Activity A |
In the news report on scleroderma, how many participants were randomized to receive cyclophosphamide?
Activity B |
Return the part of the news report on scleroderma between "Keith M. Sullivan, M.D., from" and "39 participants, respectively).", inclusive.

Excerpted passage |
WEDNESDAY, Jan. 3, 2018 (HealthDay News) — For patients with scleroderma, myeloablative CD34+ selected autologous hematopoietic stem-cell transplantation is associated with lasting benefits, according to a study published online Jan. 3 in the New England Journal of Medicine.
Keith M. Sullivan, M.D., from the Duke University Medical Center in Durham, N.C., and colleagues randomized adults with severe scleroderma to undergo myeloablative autologous stem-cell transplantation or receive cyclophosphamide (36 and 39 participants, respectively).
The researchers found that at 54 months the global rank composite scores showed the superiority of transplantation (67 and 33 percent of 1,404 pairwise comparisons favored transplantation and cyclophosphamide, respectively; P = 0.01) in the intention-to-treat population. The rate of event-free survival at 54 months was 79 and 50 percent in the transplantation and cyclophosphamide groups, respectively, in the per-protocol population (P = 0.02). Transplantation was also favored in Kaplan-Meier estimates of event-free survival (74 versus 47 percent; P = 0.03) and overall survival (86 versus 51 percent; P = 0.02) at 72 months. By 54 months, 9 and 44 percent of patients in the transplantation and cyclophosphamide groups, respectively, had initiated disease-modifying antirheumatic drugs (P = 0.001). Treatment-related mortality was 3 and 6 percent at 54 and 72 months, respectively, in the transplantation group versus 0 percent in the cyclophosphamide group.
“Myeloablative autologous hematopoietic stem-cell transplantation achieved long-term benefits in patients with scleroderma, including improved event-free and overall survival, at a cost of increased expected toxicity,” the authors write.
One author disclosed financial ties to Novartis.

Supplied material |
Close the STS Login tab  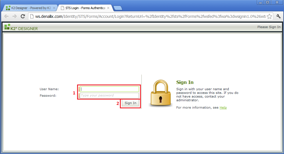(108, 8)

Output A |
39 participants.

Output B |
Keith M. Sullivan, M.D., from the Duke University Medical Center in Durham, N.C., and colleagues randomized adults with severe scleroderma to undergo myeloablative autologous stem-cell transplantation or receive cyclophosphamide (36 and 39 participants, respectively).